» **WHAT YOU ARE ASKED TO DO**:
Recast everything from the line containing "width dimension label" down to the line containing "click(x=488, y=217)" as a Markdown table with the columns Row and Line. Number each row and leave out blank lines.

» **DATASET ROWS**:
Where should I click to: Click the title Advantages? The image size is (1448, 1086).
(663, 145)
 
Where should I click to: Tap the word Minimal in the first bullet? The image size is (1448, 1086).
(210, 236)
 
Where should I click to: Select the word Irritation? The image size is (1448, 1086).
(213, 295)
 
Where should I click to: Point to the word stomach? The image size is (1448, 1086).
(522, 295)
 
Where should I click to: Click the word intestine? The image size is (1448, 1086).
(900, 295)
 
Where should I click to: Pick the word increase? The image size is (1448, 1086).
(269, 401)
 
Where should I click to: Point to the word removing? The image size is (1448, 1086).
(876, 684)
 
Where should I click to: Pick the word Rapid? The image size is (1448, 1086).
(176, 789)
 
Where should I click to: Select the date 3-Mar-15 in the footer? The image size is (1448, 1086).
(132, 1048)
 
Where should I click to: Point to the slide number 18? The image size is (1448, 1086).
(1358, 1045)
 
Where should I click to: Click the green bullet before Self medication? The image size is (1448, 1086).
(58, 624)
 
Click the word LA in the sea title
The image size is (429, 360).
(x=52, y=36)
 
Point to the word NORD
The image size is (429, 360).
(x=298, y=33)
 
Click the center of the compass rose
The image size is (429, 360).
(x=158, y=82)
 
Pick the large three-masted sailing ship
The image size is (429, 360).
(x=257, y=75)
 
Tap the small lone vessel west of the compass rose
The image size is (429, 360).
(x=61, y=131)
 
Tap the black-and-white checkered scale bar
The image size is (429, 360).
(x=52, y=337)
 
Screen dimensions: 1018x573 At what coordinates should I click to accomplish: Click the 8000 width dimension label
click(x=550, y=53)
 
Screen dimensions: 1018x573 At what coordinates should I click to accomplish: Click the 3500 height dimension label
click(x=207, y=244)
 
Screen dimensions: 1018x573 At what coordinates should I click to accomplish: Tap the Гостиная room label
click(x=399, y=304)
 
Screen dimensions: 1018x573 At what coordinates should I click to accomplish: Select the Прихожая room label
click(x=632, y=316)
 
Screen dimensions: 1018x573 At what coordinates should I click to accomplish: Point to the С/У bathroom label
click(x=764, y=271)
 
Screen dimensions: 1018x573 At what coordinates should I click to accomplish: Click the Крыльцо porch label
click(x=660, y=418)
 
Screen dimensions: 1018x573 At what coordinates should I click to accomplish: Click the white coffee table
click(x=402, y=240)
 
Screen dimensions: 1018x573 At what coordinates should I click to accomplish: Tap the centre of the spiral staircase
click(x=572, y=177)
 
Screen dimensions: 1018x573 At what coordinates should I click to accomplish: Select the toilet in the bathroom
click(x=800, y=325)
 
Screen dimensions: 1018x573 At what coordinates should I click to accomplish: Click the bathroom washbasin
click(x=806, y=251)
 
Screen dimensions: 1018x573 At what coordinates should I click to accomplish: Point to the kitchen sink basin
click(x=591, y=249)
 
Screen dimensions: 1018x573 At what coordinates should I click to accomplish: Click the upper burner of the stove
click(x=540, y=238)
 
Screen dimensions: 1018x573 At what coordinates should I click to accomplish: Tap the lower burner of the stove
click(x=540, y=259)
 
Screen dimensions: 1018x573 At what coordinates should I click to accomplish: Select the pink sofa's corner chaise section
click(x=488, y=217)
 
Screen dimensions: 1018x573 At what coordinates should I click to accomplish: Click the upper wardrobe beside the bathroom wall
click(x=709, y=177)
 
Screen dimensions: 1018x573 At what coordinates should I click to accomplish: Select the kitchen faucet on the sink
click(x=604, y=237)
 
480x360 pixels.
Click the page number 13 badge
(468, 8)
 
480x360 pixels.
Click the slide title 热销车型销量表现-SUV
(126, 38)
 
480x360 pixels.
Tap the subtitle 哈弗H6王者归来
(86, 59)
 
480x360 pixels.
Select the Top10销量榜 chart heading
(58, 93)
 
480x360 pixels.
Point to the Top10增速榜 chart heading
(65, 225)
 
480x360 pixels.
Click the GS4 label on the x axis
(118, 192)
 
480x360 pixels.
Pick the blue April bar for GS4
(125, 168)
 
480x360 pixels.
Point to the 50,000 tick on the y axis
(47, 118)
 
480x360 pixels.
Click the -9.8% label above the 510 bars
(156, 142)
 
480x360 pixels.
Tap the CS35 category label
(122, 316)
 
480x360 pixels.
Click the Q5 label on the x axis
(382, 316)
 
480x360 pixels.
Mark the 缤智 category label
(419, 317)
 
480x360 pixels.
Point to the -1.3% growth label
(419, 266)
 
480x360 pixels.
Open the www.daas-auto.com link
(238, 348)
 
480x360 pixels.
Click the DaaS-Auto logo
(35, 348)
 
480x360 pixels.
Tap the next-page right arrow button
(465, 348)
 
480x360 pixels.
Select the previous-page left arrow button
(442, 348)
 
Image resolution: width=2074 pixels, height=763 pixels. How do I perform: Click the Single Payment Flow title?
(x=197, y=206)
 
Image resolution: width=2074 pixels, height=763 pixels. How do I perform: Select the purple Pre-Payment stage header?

» **ANSWER TO THE TASK**:
| Row | Line |
|---|---|
| 1 | Screen dimensions: 1018x573 At what coordinates should I click to accomplish: Click the 8000 width dimension label |
| 2 | click(x=550, y=53) |
| 3 | Screen dimensions: 1018x573 At what coordinates should I click to accomplish: Click the 3500 height dimension label |
| 4 | click(x=207, y=244) |
| 5 | Screen dimensions: 1018x573 At what coordinates should I click to accomplish: Tap the Гостиная room label |
| 6 | click(x=399, y=304) |
| 7 | Screen dimensions: 1018x573 At what coordinates should I click to accomplish: Select the Прихожая room label |
| 8 | click(x=632, y=316) |
| 9 | Screen dimensions: 1018x573 At what coordinates should I click to accomplish: Point to the С/У bathroom label |
| 10 | click(x=764, y=271) |
| 11 | Screen dimensions: 1018x573 At what coordinates should I click to accomplish: Click the Крыльцо porch label |
| 12 | click(x=660, y=418) |
| 13 | Screen dimensions: 1018x573 At what coordinates should I click to accomplish: Click the white coffee table |
| 14 | click(x=402, y=240) |
| 15 | Screen dimensions: 1018x573 At what coordinates should I click to accomplish: Tap the centre of the spiral staircase |
| 16 | click(x=572, y=177) |
| 17 | Screen dimensions: 1018x573 At what coordinates should I click to accomplish: Select the toilet in the bathroom |
| 18 | click(x=800, y=325) |
| 19 | Screen dimensions: 1018x573 At what coordinates should I click to accomplish: Click the bathroom washbasin |
| 20 | click(x=806, y=251) |
| 21 | Screen dimensions: 1018x573 At what coordinates should I click to accomplish: Point to the kitchen sink basin |
| 22 | click(x=591, y=249) |
| 23 | Screen dimensions: 1018x573 At what coordinates should I click to accomplish: Click the upper burner of the stove |
| 24 | click(x=540, y=238) |
| 25 | Screen dimensions: 1018x573 At what coordinates should I click to accomplish: Tap the lower burner of the stove |
| 26 | click(x=540, y=259) |
| 27 | Screen dimensions: 1018x573 At what coordinates should I click to accomplish: Select the pink sofa's corner chaise section |
| 28 | click(x=488, y=217) |